Statistic of the Week

I’m still manic trying to get the new book finished for Monday but things are slowly calming down. Issue 25 of What’s Next should be done on a couple of weeks and then brainmail can resume normal service. In the meantime, here’s something pulled out of the Financial Times.

Since 2000, the percentage of people in the US that believe that there is no such thing as global warming has doubled to 26%. Meanwhile, the percentage that think global warming is a “very serious problem” has declined from 44% to 36% over the last 12-months.

Ref: Financial Times (UK) 28/29 November 2009 ‘A climate of Suspicion’, C. Caldwell.

Rise of Singles

Single women bought 25% of the homes sold in the US during 2008. Single men bought another 9%. So 1/3 of all homes in the US in 2008 were bought by singles.
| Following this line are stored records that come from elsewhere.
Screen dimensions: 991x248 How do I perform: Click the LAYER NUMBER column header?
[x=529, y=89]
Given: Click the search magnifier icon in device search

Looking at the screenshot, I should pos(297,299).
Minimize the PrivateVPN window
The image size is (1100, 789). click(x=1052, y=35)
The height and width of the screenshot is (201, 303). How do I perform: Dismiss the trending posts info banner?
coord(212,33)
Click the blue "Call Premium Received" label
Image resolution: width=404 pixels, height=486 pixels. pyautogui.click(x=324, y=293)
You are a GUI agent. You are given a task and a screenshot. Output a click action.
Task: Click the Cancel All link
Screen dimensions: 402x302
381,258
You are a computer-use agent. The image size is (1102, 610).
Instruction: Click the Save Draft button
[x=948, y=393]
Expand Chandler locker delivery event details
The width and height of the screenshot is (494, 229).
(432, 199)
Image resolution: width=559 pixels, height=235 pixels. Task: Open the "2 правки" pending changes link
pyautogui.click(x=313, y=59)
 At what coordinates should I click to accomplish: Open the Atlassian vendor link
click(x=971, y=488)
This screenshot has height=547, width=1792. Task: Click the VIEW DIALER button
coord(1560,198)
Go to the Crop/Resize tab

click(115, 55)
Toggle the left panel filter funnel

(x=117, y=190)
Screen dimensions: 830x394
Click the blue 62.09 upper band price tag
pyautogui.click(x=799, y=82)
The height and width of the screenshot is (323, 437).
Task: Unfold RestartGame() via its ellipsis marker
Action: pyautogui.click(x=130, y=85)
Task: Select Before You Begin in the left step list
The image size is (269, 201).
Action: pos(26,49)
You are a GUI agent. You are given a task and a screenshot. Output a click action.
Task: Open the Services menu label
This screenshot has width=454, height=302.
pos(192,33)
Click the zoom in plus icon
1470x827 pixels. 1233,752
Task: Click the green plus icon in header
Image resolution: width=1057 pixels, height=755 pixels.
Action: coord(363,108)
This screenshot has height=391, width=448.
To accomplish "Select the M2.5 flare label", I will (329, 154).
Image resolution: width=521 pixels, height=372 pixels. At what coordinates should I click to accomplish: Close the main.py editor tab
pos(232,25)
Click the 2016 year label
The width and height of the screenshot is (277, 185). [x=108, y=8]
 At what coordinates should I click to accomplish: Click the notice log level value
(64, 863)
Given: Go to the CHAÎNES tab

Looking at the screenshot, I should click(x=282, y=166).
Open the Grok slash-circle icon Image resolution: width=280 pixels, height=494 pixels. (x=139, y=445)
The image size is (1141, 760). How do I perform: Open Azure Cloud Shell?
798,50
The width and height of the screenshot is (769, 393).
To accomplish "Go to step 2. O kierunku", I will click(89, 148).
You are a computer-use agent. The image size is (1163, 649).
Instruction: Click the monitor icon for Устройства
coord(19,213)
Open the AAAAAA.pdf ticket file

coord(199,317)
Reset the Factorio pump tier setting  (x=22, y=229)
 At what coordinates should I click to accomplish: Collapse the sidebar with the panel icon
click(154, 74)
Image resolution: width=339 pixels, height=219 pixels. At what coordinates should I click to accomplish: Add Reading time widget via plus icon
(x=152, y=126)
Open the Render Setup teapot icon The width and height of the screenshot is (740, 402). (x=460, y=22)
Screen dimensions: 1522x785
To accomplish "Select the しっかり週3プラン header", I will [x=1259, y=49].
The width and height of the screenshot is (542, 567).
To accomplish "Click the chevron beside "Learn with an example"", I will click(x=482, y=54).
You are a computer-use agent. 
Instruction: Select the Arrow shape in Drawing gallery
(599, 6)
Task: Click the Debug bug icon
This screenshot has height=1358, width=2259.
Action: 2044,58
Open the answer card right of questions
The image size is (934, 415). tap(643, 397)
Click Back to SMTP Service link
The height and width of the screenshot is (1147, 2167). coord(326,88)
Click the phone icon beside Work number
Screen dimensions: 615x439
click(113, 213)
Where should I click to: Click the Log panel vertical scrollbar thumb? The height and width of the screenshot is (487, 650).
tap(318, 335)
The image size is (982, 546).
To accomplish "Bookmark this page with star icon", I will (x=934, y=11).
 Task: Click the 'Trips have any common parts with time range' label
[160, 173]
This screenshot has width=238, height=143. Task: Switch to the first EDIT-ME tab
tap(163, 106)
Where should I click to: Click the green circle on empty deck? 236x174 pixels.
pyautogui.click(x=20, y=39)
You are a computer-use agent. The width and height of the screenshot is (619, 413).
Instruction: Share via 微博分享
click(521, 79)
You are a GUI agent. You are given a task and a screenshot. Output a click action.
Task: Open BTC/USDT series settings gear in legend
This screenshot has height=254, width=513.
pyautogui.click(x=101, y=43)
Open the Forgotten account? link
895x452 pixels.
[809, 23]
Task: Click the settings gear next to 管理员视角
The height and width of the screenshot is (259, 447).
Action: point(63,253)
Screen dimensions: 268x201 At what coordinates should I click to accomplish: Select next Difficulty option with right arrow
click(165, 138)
Meanwhile, in Europe, Euromonitor estimates that one third of people now live alone (that’s about 200 million households).

Ref: Financial Times 13/14 February 2010 ‘ Collective Singular’.

Newspaper Statistics (not what you think)

Newspapers are dying right? Wrong. Newspaper circulation grew by 1.3% worldwide in 2008 to almost 540m daily sales. Adding the free daily papers, the circulation increase was 1.62% – or 13% over the previous 5 years. Overall, 1.9 billion people read a daily newspaper and newspapers reach 41% more people than the internet. OK, in 2008 in the US there was a fall of 3.7% , whilst in Europe the fall was 1.8% but so what? The model isn’t broken. It’s just that some titles are badly run, have too much debt and are in the wrong regions.